> Vorliegender Text:
----

Zum 1. März 1956 konstituierte sich die Nationale Volksarmee als vollständig einsatzbereit (vgl. Wenzke in: Diedrich/Ehlert/Wenzke 1998, 428). Der Gründungstag ging als „Tag der Nationalen Volksarmee“ in den Feiertagszyklus der DDR ein. Das Ministerium für Nationale Verteidigung (MfNV) setzte sich aus dem Führungsstab der KVP zusammen und bekam mit sofortiger Wirkung alle zentralen Entscheidungen und Befugnisse übertragen. Das Ministerium erhielt den Auftrag, Gefechtsbereitschaft und Einsatzplanung zu gewährleisten sowie die operativ-taktische Ausbildung und politische Arbeit zentral zu führen (vgl. Wenzke in: Diedrich/Ehlert/Wenzke 1998, 429). Die Gefechtsbereitschaft, die in der nachfolgen-den Sprachuntersuchung als mögliches zentrales Schlagwort Beachtung findet, war erklärtes Ziel, um die Streitkräfte zu mobilisieren und moralisch zu stärken. Politorgane erhielten die Aufgabe, Angehörige der Nationalen Volksarmee zur „Liebe und Ergebenheit gegenüber der Arbeiter-und-Bauern-Macht in der Deutschen Demokratischen Republik und der Sozia-listischen Einheitspartei Deutschlands“ (Militär und Sicherheitspolitik der SED 1989, 213) zu erziehen. Diese Erziehungsaufgaben kristallisierten sich Ende der 50er, Anfang der 60er Jahre immer mehr heraus.
„Jeder Kommandeur, jeder Vorgesetzte muß sich bewußt sein, daß er in erster Linie politischer Funktionär ist und seine Arbeit im Auftrag der Partei der Arbeiterklasse durchführt.“ (BA-MA, AZN Straußberg 32600)

----

Einträge des Datensatzes
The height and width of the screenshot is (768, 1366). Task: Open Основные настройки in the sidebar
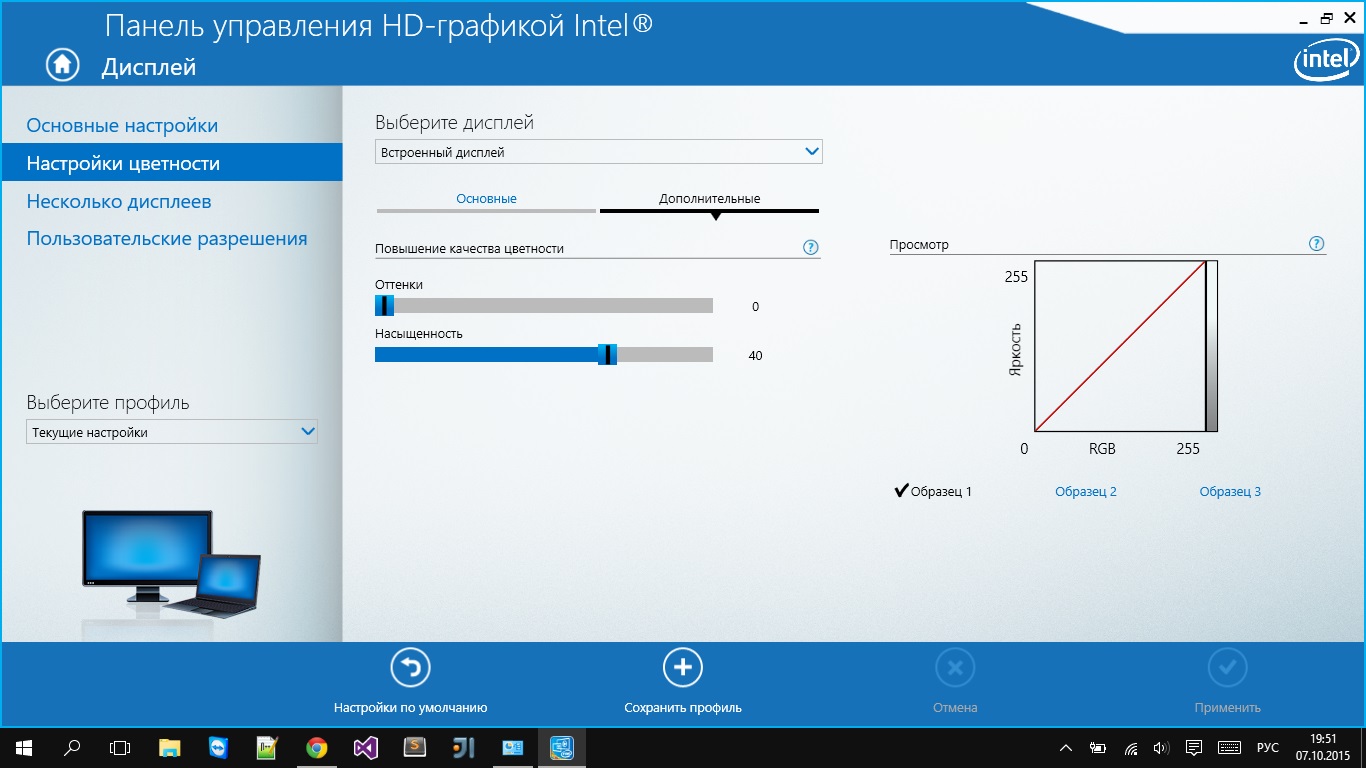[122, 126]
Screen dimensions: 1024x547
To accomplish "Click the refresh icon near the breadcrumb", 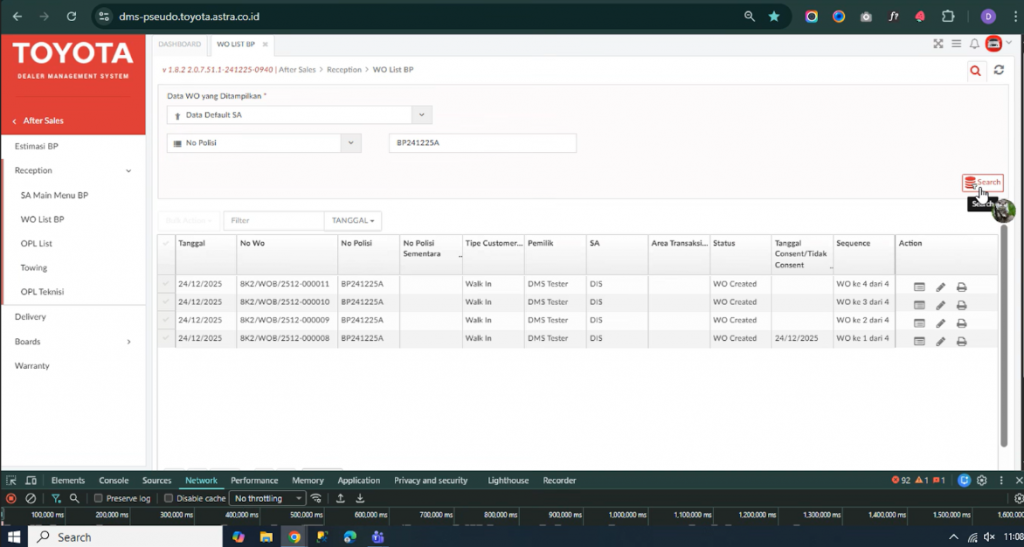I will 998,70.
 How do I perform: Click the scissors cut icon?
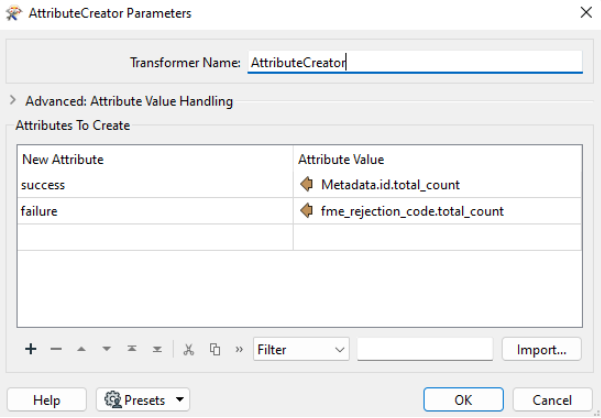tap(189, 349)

----

> Aufgabenstellung:
Geben Sie bitte an, unter welchem Namen der Gründungstag laut dem Text über die Nationale Volksarmee in den Feiertagszyklus der DDR einging. Die Einträge werden zur Bearbeitung nicht gebraucht.

> Lösung:
Als „Tag der Nationalen Volksarmee“.